Work order — Your task is to transcribe the entries below exactly, from their first line down to the line containing "Given: Click the Excel app icon", and to stop there.

(Dataset entries)
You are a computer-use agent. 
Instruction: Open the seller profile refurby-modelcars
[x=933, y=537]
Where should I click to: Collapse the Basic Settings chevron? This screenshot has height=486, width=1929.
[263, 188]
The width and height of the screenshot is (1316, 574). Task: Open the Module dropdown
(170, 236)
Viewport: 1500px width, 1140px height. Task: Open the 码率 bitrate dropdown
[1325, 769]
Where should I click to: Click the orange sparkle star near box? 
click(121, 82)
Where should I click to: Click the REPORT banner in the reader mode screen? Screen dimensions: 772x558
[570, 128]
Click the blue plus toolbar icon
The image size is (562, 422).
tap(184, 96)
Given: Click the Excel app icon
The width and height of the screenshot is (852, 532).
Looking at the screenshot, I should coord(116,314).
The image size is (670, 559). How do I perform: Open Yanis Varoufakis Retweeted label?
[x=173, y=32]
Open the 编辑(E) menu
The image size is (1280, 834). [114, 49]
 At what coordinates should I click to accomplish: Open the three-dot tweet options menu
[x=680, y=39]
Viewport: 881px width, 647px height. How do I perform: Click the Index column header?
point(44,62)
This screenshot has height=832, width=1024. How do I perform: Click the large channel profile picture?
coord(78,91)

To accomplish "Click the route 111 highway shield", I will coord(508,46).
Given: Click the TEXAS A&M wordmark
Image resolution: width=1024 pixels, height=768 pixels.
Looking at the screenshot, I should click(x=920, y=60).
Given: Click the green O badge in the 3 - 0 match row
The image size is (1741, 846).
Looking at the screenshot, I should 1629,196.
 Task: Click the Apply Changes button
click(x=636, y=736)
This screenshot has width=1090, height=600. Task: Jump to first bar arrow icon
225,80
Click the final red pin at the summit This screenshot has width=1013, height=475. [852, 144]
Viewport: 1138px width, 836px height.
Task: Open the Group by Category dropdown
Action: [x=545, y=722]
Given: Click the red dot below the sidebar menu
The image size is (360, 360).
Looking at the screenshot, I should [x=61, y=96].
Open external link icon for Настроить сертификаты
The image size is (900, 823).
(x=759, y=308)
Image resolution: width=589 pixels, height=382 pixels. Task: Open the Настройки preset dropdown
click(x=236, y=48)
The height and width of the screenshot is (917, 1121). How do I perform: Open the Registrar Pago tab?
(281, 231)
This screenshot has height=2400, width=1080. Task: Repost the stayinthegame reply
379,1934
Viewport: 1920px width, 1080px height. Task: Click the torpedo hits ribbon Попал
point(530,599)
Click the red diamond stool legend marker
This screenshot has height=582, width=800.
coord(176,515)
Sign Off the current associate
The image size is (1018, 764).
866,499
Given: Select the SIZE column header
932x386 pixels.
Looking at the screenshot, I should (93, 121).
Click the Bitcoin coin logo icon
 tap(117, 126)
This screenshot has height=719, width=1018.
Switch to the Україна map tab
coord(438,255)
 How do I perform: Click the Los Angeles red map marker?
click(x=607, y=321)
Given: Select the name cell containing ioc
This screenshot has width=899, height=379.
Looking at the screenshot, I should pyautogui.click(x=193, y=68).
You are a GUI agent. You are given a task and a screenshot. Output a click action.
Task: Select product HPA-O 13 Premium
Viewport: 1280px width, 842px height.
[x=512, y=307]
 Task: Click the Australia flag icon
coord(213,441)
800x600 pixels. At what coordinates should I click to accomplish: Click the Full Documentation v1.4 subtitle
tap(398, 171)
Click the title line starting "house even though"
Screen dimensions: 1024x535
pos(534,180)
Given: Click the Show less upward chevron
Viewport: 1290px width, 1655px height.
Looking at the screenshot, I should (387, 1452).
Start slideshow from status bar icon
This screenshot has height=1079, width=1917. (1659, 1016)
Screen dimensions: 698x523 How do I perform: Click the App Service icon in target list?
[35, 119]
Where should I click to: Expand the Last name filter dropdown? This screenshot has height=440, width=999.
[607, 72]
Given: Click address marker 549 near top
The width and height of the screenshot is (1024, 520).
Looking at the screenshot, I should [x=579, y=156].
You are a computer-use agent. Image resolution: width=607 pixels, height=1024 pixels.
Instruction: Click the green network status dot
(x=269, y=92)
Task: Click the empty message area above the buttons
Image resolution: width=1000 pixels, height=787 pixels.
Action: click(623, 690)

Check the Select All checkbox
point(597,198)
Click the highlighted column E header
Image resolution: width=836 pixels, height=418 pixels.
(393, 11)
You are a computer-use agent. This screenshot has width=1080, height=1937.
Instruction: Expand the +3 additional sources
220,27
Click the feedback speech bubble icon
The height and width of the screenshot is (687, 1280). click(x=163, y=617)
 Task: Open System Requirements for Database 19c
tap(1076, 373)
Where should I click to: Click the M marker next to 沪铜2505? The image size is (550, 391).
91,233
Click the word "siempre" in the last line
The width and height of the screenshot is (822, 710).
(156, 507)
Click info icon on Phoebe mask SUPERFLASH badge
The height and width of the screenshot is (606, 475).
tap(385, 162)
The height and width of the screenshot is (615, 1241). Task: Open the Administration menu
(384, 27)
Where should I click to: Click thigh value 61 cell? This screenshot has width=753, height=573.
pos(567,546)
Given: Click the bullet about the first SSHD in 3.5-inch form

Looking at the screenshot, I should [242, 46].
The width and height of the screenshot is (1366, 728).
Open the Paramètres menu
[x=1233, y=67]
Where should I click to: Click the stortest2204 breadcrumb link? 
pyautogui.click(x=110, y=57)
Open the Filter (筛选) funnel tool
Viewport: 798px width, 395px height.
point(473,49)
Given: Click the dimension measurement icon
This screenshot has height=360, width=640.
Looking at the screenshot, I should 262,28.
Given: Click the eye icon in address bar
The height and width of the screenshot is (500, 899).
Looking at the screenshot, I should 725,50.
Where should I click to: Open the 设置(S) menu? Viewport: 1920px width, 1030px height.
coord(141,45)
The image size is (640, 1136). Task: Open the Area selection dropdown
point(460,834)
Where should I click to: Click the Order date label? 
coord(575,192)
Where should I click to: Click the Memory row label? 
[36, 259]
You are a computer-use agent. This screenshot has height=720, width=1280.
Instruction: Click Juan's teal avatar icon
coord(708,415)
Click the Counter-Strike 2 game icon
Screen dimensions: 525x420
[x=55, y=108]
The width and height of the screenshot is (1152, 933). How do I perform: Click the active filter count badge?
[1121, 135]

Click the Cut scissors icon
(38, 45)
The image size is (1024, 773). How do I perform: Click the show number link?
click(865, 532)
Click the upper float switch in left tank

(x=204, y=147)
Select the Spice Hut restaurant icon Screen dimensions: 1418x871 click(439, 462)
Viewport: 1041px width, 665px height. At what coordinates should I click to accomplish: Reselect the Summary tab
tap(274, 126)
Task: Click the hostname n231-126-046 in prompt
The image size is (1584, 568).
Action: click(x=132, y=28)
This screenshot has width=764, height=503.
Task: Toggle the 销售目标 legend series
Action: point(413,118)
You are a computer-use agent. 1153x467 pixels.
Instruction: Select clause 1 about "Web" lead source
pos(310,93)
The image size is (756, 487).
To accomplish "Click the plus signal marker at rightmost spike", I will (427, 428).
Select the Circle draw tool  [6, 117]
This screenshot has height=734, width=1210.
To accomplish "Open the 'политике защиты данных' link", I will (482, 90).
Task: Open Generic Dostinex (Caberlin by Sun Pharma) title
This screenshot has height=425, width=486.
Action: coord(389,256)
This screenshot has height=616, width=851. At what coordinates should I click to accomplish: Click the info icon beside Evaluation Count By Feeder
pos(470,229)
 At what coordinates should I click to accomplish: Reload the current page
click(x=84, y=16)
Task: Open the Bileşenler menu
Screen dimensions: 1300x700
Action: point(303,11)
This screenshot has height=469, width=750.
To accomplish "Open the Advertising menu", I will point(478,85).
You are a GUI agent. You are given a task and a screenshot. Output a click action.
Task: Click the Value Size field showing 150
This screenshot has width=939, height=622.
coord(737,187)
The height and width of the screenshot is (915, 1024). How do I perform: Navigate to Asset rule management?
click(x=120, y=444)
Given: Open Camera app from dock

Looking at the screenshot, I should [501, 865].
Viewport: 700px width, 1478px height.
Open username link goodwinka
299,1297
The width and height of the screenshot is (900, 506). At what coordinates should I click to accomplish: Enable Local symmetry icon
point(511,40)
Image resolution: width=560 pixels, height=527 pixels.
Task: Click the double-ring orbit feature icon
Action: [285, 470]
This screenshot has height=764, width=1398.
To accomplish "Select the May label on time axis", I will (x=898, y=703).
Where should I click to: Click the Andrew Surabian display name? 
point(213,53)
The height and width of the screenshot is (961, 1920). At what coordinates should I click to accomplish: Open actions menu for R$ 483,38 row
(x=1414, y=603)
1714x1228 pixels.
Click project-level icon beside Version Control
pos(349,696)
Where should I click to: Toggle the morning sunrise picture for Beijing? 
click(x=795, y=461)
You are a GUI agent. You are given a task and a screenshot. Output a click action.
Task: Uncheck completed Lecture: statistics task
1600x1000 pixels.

Output of the exercise —
You are a computer-use agent. 
Instruction: Open the seller profile refurby-modelcars
[x=933, y=537]
Where should I click to: Collapse the Basic Settings chevron? This screenshot has height=486, width=1929.
[263, 188]
The width and height of the screenshot is (1316, 574). Task: Open the Module dropdown
(170, 236)
Viewport: 1500px width, 1140px height. Task: Open the 码率 bitrate dropdown
[1325, 769]
Where should I click to: Click the orange sparkle star near box? 
click(121, 82)
Where should I click to: Click the REPORT banner in the reader mode screen? Screen dimensions: 772x558
[570, 128]
Click the blue plus toolbar icon
The image size is (562, 422).
tap(184, 96)
Given: Click the Excel app icon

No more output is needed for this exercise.